Market risk is the risk that a fair value or future cash flow from an investment will vary due to changes in the market. The market risks that predominantly affect AP6 are share price, currency and interest rate risks. Both fund and company investments are exposed to these risks and they are monitored continuously. A maximum of 10 percent of AP6’s assets, valued at market value, may be exposed to currency risk. For this reason, AP6 uses derivative instruments to hedge the currency risk.
Credit and counterparty risk
This arises as an effect of the inability or unwillingness of a fund or company to carry out its contractual obligations or other commitments, a factor which could lead to losses. In these cases, AP6 is working to diversify the portfolio so that its exposure to individual holdings will not be too high.
This risk is best described as the risk of a financing crisis. One of the ways in which liquidity risk arises is when assets, liabilities and commitments have different maturities. As AP6 does not have any inflows or outflows to the pension scheme, AP6 only needs to consider its own investing activities. Unlike other buffer funds, there is no legal requirement on the proportion of assets that must be placed in investments with a low liquidity risk. AP6’s target is for the liquidity reserve to normally account for approximately 10 percent of AP6’s total managed assets. There is also a credit facility that can be utilized if a need for financing arises.
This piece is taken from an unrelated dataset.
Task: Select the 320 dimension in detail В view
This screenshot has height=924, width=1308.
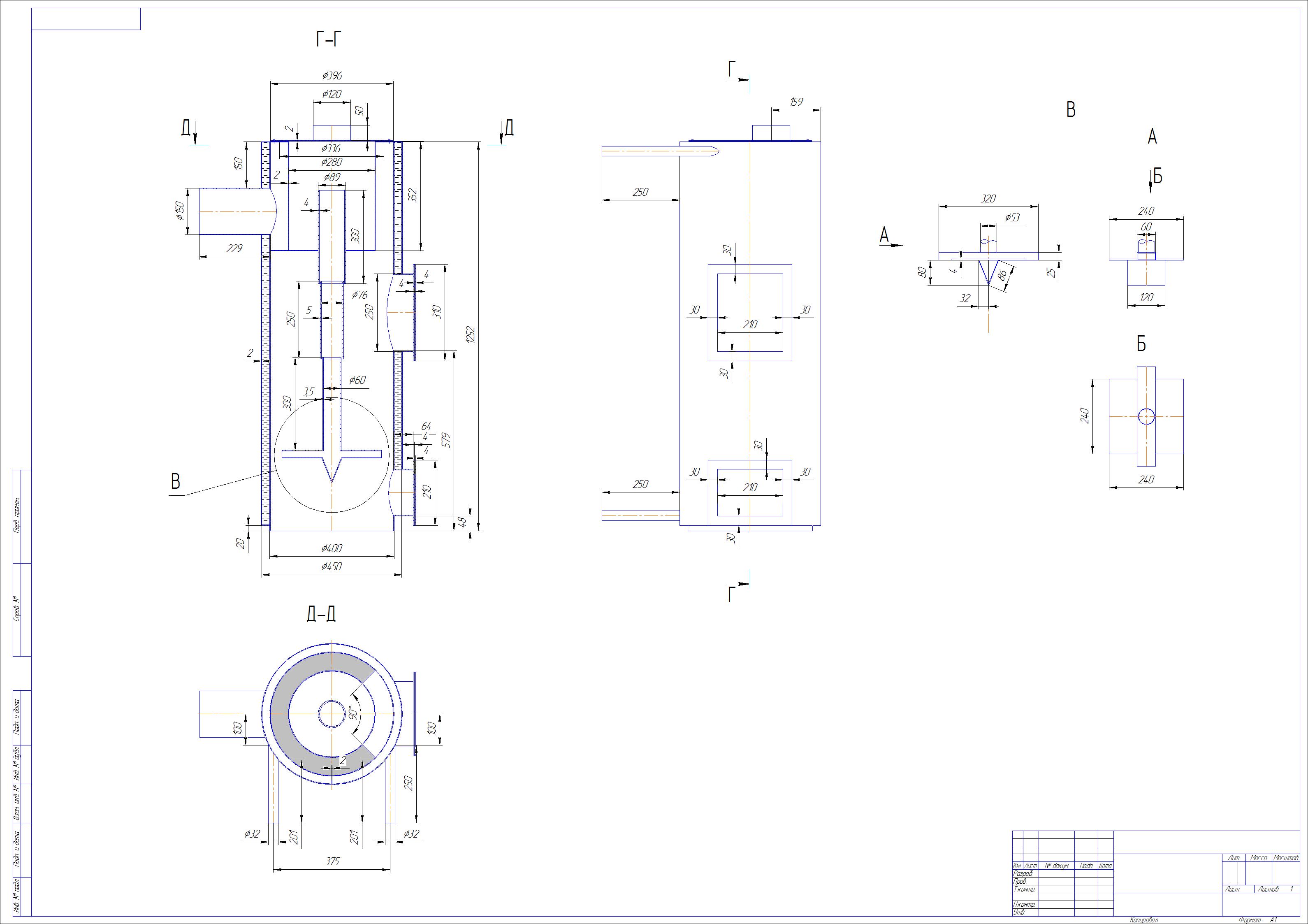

Refers to the risk that a holding fails to perform in accordance with the objectives set in, for example, the ownership plan or business plan. This category of risk is monitored by the Direct Investment and Fund Investment organizations. AP6 monitors its investments by being an active owner with the objective of having a representative on the board of the unlisted companies when the ownership interest makes this feasible. The financial performance of both companies and funds is continually monitored.
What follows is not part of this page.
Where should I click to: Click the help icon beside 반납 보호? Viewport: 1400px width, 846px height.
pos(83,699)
The risk of financial loss as a result of human error, inadequate processes, external events or faulty systems. The ways in which AP6 manages these risks include documenting and mapping different process flows. In addition, there are also ongoing, individual skill development activities.
These risks exist in all types of organizations and with all types of business activity. For AP6, exposure is primarily via the investments it makes in companies and funds. Sustainability risks vary, depending on the company or fund’s business activities and geographic location. Examples include violation of human rights or labor rights, corruption risks, risk of environmental damage or climate risks. AP6 manages its sustainability risks by systematically reviewing and assessing them prior to making an investment. Afterwards, it works with them continually during the ownership phase. The risks are also managed by, each year, having the Board of Directors establish goals for AP6’s systematic sustainability efforts.